This daguerreotype (fig. 73) was acquired at an undetermined date by the noted railway executive and rare book collector Henry E. Huntington (1850-1927). Nothing is known of the daguerreotype's early history, although the plate appears to be identical to one reproduced as the frontispiece to volume two of the Stedman and Woodberry edition of The Works of Edgar Allan Poe (Chicago: Stone & Kimball, 1894-95). That daguerreotype, a reversed copy of the “Thompson” daguerreotype of 1849 (fig. 22), was owned for many years by Edmund Clarence Stedman, the poet, critic, and author of numerous articles on Poe. Stedman had received the daguerreotype in 1880, as a gift from ­[page 162:] the Boston publisher Benjamin H. Ticknor (father of Caroline Ticknor, who in 1916 wrote Poe's Helen, a biography of Sarah Helen Whitman). Ticknor, in turn, had obtained the daguerreotype “at a much earlier date” from Charles H. Brainard, “a lecturer on literary topics.”(29)
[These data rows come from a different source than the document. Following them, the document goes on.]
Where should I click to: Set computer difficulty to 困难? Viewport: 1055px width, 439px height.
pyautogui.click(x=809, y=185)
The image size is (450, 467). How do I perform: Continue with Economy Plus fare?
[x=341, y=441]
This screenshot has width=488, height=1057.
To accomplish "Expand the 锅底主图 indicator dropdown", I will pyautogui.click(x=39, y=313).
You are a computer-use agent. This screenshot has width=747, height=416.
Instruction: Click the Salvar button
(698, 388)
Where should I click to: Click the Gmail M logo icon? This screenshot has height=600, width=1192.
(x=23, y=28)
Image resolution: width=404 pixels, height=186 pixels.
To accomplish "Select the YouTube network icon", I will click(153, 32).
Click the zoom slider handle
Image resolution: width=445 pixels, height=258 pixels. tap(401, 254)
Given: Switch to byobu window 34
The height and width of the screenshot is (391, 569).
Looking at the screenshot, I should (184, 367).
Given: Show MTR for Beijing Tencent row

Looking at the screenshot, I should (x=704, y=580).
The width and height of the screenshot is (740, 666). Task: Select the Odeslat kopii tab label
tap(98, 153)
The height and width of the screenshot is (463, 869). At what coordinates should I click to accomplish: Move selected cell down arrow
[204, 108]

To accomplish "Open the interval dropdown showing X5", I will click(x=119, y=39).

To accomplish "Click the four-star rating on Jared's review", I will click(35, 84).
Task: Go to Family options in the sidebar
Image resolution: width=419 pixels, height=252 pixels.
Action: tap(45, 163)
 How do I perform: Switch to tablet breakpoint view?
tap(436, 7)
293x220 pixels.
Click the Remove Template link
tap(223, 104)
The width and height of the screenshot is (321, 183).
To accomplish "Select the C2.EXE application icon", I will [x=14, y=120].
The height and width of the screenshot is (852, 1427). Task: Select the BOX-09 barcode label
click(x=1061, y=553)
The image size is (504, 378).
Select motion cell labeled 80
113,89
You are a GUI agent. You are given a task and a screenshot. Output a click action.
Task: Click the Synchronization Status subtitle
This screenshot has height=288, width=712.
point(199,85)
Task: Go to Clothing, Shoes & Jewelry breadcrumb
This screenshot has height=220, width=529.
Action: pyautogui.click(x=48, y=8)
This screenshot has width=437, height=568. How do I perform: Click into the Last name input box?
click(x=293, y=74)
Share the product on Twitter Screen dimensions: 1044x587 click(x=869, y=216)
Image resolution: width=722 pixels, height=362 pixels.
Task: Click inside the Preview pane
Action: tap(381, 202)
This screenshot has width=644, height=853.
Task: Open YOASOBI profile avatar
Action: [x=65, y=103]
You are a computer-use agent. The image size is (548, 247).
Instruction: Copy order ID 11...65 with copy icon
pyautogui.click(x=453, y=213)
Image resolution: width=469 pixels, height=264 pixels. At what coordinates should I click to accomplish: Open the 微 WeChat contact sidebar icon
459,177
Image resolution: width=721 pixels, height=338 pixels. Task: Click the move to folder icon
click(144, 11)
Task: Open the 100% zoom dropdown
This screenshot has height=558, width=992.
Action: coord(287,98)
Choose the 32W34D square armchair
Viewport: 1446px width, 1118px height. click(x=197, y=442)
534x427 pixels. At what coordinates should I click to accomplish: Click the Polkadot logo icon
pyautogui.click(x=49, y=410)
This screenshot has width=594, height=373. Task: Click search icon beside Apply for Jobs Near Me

The Brainard-Ticknor daguerreotype remained in E. C. Stedman's possession until his death in 1908, after which it was consigned for auction at New York City's Anderson Galleries. The daguerreotype was sold on January 24, 1911, accompanied by a note in Stedman's hand: “This is the best portrait in all respects of Edgar Allan Poe. A copy from it is in the Player's Club [fig. 75], New York, I think. This one went through the Boston Fire, when in the possession of Fields, Osgood & Co. Its case was so badly injured that I have substituted one that contained a daguerreotype of the same date, 184–. This photo was used for several engravings on wood & steel & was sent to London once for a picture to illustrate —— edition.”(30) The daguerreotype was purchased for $250 at the Anderson Galleries sale by George D. Smith, a rare book dealer of New York City. Its subsequent whereabouts are not definitely known, though it seems likely that the daguerreotype owned by the Huntington Library and the plate formerly owned by E. C. Stedman are one and the same.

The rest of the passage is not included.